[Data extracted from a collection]
::::
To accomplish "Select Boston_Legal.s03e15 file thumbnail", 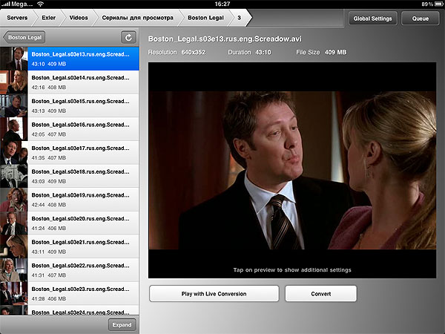I will (x=14, y=105).
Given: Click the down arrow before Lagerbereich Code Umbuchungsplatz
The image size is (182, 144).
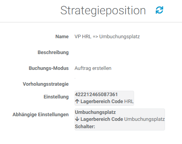Looking at the screenshot, I should click(77, 119).
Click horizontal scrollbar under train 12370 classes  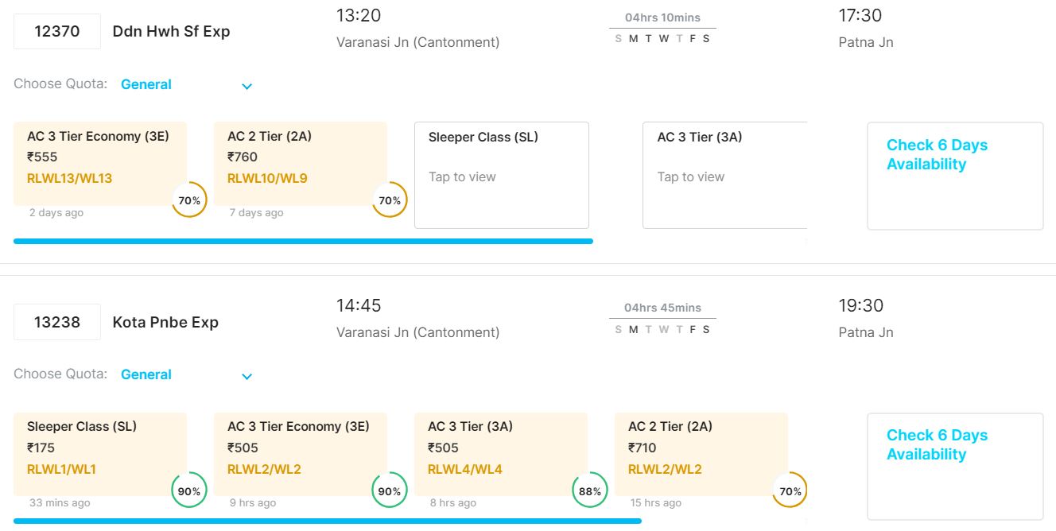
::::
[What you have to do]
Restate the data exactly, though only from the line that contains "The image size is (182, 144)." through its last line, both ends included and with the pictures left out.

[Solution to this exercise]
The image size is (182, 144).
Looking at the screenshot, I should click(77, 119).
Click horizontal scrollbar under train 12370 classes  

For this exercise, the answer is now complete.